Il verde pubblico e privato
Ci siamo adoperati, in sostanziale solitudine, nel corso di questi anni per dotare il nostro territorio di maggiori spazi verdi, per difendere alberi che dovrebbero essere garantiti da Regolamenti Comunali troppo spesso disattesi, per aumentare le aree boschive con funzione anche di barriera contro l’inquinamento; per potenziare il patrimonio di orti a disposizione dei cittadini:
• abbiamo salvato diversi alberi proponendo soluzioni alternative all’abbattimento e alle potature “selvagge” (ma non tutti quelli che avremmo voluto) e promosso assieme ad altri un Comitato a difesa degli alberi; è urgente intervenire a difesa del grande Cedro del Libano del Parco Massari, stritolato da anelli di metallo ormai inadeguati e portare ad attuazione la legge “Un albero per ogni neonato”;
• abbiamo agito affinchè il contratto di servizio per il verde pubblico venisse trasferito da Hera ad Amsefc (ancora irrisolto però il problema dei grossi appalti affidati a ditte private e del controllo sulle stesse); è necessario un nuovo sistema di gestione del servizio che privilegi piccoli appalti differenziati, l’affido a cooperative sociali di tipo B e introduca metodi biologici nella cura del verde pubblico;
• abbiamo ottenuto la ristrutturazione e il parziale potenziamento dell’Ufficio Verde del Comune di Ferrara; è ora necessario introdurre la figura del forestale e del paesaggista, indispensabile per una città patrimonio Unisco, e prevedere un coinvolgimento dell’Ufficio Verde nella fase di progettazione dei diversi lavori pubblici;
• abbiamo avviato (assessorato provinciale all’Ambiente) un importante progetto per aumentare l’offerta di orti civici; il progetto ora dovrà essere compiutamente realizzato e ampliato;
• abbiamo ottenuto nel Piano Strutturale del Comune di Ferrara una grande area a bosco a ridosso del casello sud dell’autostrada; un”area di riqualificazione ambientale nella zona Est individuata dal Comitato Parchino Schiaccianoci; la trasformazione in area che entra a far parte del Parco Urbano dell’ex inceneritore di via Conchetta con lo smantellamento della struttura; nella prossima legislatura occorrerà vigilare perché tutti questi interventi vengano attuati;
• abbiamo introdotto nel documento di orientamento del nuovo Regolamento Urbanistico Edilizio interventi di riqualificazione ambientale e paesaggistica finalizzati a ripristinare il reticolo di fossi e capezzagne, alberate e siepi, recupero dell’edilizia rurale e delle antiche ville di campagna.
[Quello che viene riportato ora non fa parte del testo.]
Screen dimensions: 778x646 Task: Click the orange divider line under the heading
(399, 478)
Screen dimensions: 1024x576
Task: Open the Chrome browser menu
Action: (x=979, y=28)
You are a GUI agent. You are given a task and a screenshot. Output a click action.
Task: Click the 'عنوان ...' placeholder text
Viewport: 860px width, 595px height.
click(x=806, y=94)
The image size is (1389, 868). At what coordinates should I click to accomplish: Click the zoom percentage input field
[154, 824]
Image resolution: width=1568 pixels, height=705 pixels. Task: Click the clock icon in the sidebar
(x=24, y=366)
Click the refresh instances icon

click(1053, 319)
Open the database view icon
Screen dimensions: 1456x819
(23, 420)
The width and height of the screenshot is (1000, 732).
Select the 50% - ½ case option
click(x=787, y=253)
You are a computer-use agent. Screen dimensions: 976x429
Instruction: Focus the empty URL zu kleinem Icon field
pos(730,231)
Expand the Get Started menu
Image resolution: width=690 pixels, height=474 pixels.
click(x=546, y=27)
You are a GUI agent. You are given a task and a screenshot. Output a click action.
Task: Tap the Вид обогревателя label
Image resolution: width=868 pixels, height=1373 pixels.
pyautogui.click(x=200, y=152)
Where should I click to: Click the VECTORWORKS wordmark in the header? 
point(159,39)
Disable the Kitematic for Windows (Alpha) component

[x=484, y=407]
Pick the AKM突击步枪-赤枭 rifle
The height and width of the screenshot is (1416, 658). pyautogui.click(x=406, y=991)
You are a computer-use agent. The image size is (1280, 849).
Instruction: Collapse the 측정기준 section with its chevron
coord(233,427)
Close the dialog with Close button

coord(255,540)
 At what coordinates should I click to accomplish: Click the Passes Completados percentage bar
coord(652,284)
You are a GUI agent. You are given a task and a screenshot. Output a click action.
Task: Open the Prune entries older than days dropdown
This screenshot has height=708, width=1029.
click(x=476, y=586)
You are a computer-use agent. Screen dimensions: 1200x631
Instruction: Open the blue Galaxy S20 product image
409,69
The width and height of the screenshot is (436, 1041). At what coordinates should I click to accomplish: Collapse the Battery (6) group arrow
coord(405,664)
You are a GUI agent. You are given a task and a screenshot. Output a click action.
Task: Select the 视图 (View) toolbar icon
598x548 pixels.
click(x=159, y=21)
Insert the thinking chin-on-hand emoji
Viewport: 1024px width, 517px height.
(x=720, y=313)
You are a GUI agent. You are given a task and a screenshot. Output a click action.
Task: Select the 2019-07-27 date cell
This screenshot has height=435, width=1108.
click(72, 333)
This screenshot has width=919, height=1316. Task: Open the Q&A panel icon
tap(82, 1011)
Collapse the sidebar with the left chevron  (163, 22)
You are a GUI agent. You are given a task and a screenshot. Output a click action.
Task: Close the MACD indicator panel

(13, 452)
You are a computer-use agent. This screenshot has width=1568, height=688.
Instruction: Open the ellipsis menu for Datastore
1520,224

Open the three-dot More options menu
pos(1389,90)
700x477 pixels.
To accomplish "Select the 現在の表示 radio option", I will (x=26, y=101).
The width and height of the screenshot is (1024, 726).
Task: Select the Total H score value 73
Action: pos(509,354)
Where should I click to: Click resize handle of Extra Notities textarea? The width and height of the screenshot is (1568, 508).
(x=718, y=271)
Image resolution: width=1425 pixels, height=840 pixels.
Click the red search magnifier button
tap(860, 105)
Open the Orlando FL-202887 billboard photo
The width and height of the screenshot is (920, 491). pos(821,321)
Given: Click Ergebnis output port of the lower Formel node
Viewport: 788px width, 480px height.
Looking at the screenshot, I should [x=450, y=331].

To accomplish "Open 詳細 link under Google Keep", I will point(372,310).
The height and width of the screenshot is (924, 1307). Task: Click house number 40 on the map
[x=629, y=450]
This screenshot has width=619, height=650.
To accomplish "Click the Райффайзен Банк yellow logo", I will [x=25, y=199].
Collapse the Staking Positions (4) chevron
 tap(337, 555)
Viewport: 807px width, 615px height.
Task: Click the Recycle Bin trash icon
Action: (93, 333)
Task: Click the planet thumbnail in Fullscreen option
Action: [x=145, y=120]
Ora occorre garantire che questi indirizzi diventino norme del Regolamento Urbanistico Edilizio;
Ecco le proposte:
La linea del lavoro necessario nei prossimi anni è dunque l’attuazione degli impegni già ottenuti e il completamento delle azioni indicate. Appare opportuno anche rivedere i Regolamenti Comunali dei Verde pubblico e privato e quelli di Igiene attraverso percorsi ampi e partecipati.
Siamo particolarmente impegnati a realizzare il progetto di “orti per tutti” (La città degli orti) che parte dal buon risultato della pluridecennale esperienza degli orti per gli anziani: messa a disposizione da parte degli Enti locali di terreni pubblici da trasformare in orti o in giardini autogestiti da affidare a gruppi di cittadini. La pratica dell’orticoltura oltre a rappresentare uno strumento educativo (orti scolastici) e di inclusione e reinserimento sociale (orti terapeutici) può costituire un elemento importante di integrazione del reddito, già usato negli Stati Uniti durante tutti i peggiori periodi di crisi.